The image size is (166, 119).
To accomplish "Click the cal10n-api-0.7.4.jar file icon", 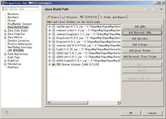I will [x=54, y=26].
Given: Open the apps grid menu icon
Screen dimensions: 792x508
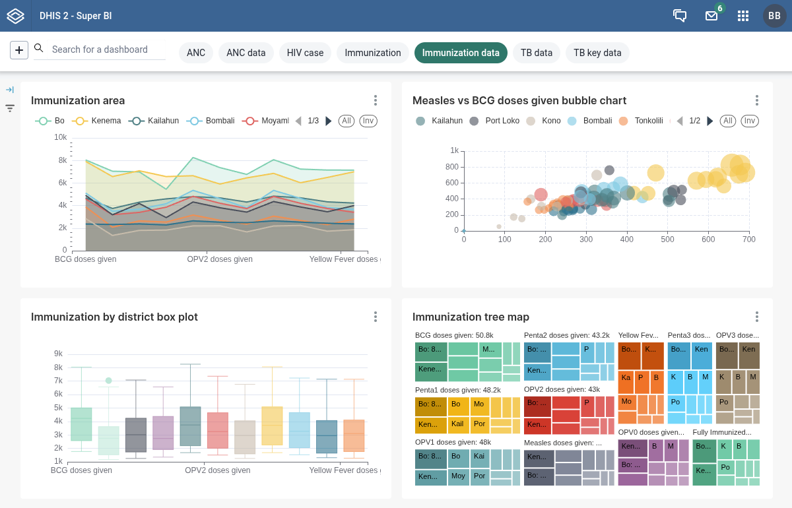Looking at the screenshot, I should click(x=743, y=16).
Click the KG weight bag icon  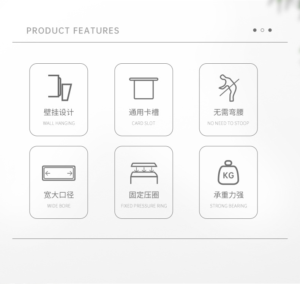point(228,173)
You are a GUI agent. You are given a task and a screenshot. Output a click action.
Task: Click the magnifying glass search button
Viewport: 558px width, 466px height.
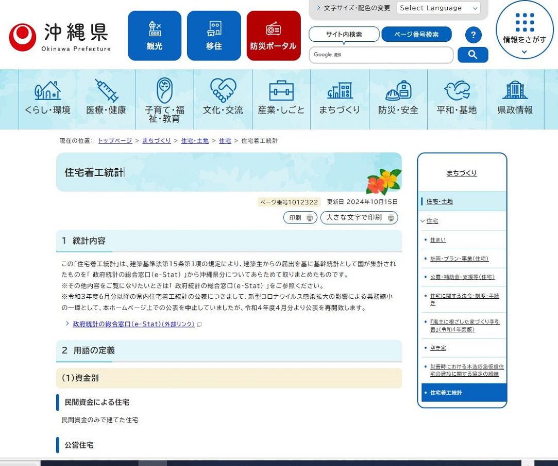click(472, 55)
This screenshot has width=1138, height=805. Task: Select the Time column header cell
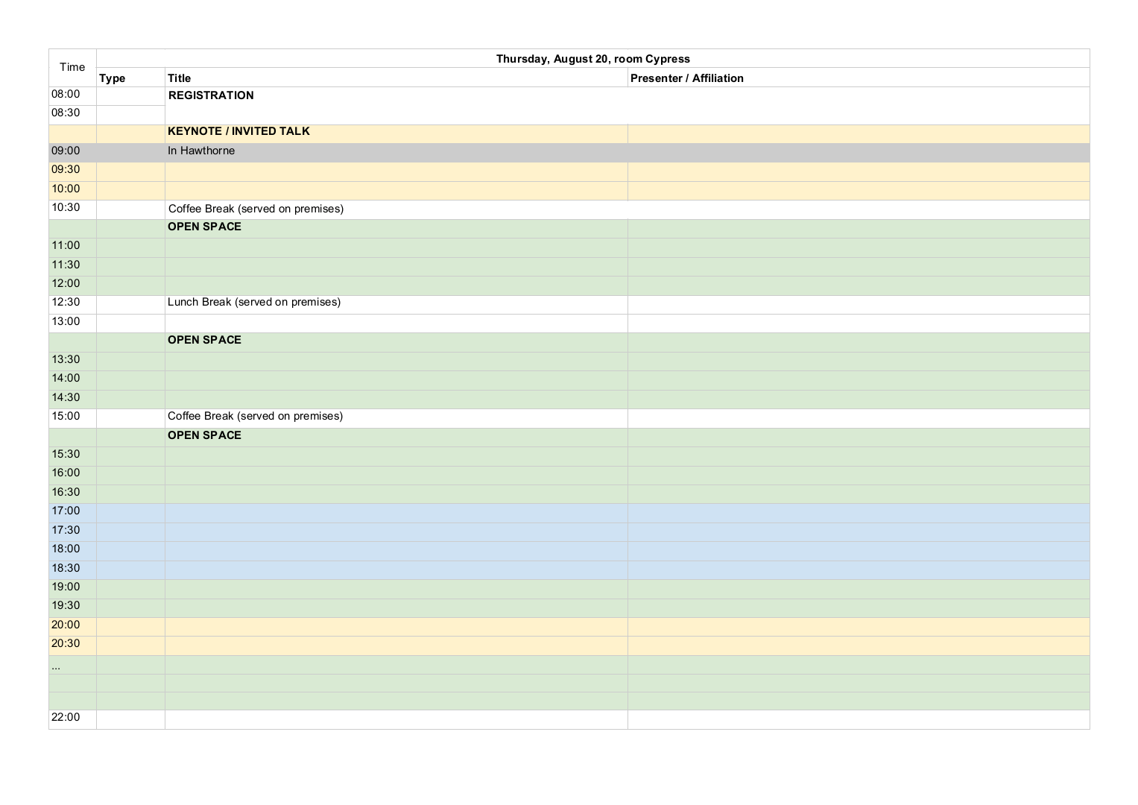pos(72,68)
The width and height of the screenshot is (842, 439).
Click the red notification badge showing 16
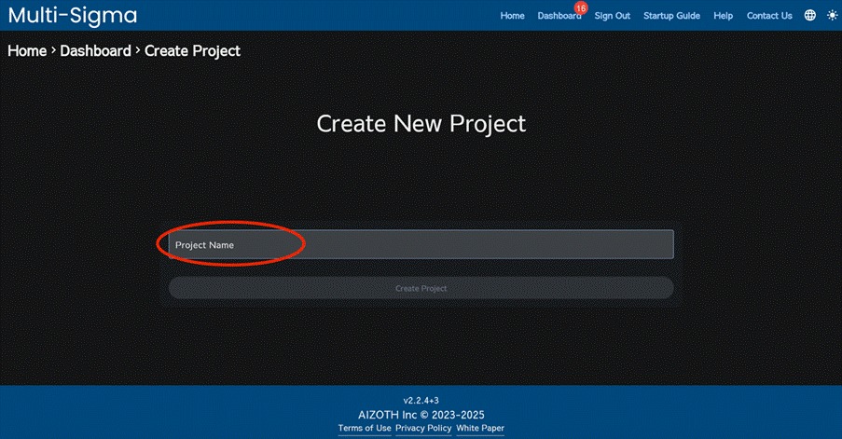[x=581, y=7]
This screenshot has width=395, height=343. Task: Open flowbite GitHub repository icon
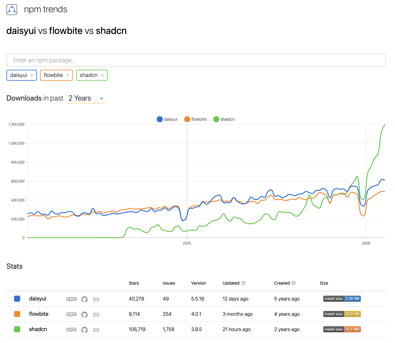click(x=84, y=315)
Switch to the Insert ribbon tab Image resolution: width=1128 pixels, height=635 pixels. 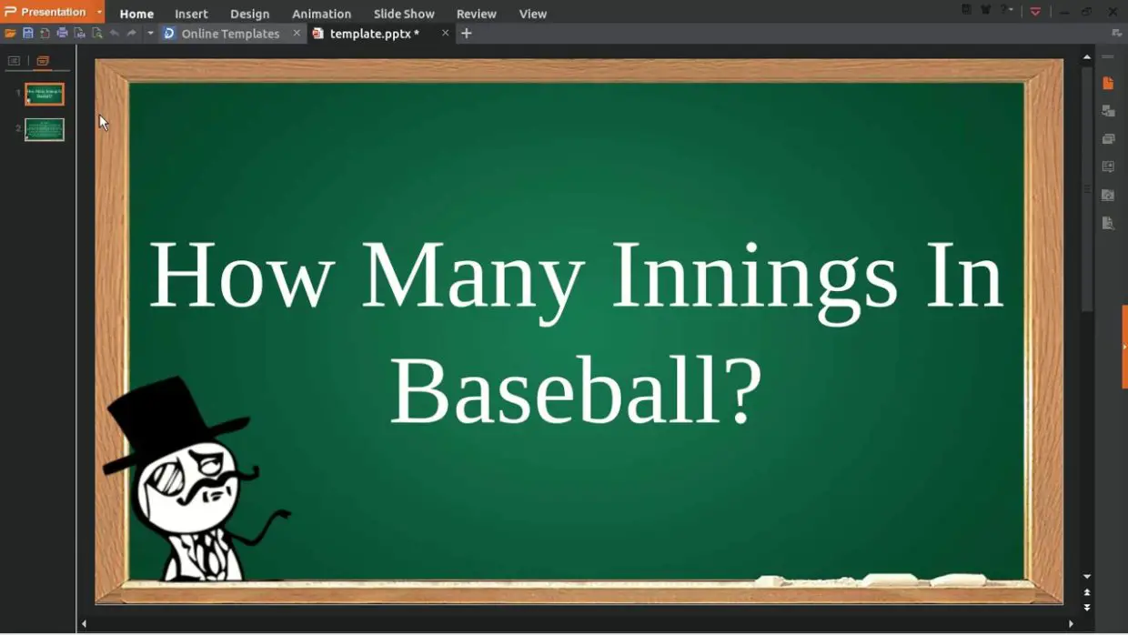tap(191, 13)
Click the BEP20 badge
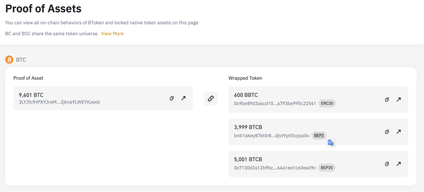 pos(327,168)
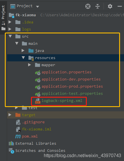Collapse the src folder
This screenshot has width=124, height=161.
tap(10, 36)
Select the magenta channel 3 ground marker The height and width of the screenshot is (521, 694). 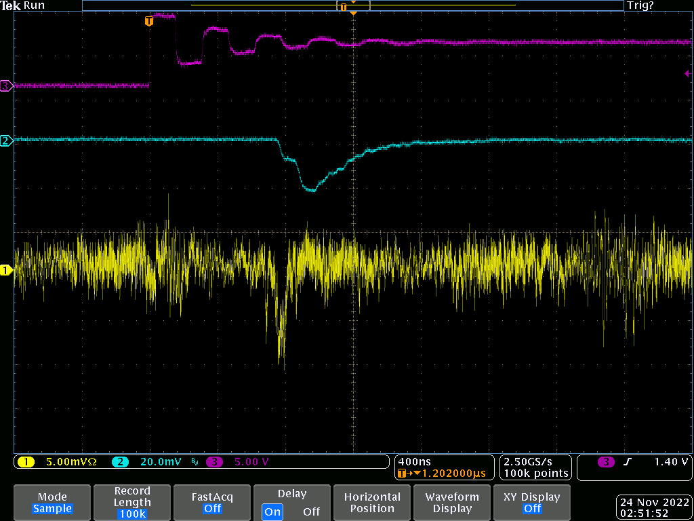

* **TASK DETAILS**
Your task is to reproduce exactly the lines running from the line that contains "Click the BEP20 badge" to the end of the records, pictures excluded.

* **PROBLEM SOLUTION**
Click the BEP20 badge
 pos(327,168)
Collapse the src folder
This screenshot has width=124, height=161.
tap(10, 36)
Select the magenta channel 3 ground marker The height and width of the screenshot is (521, 694). 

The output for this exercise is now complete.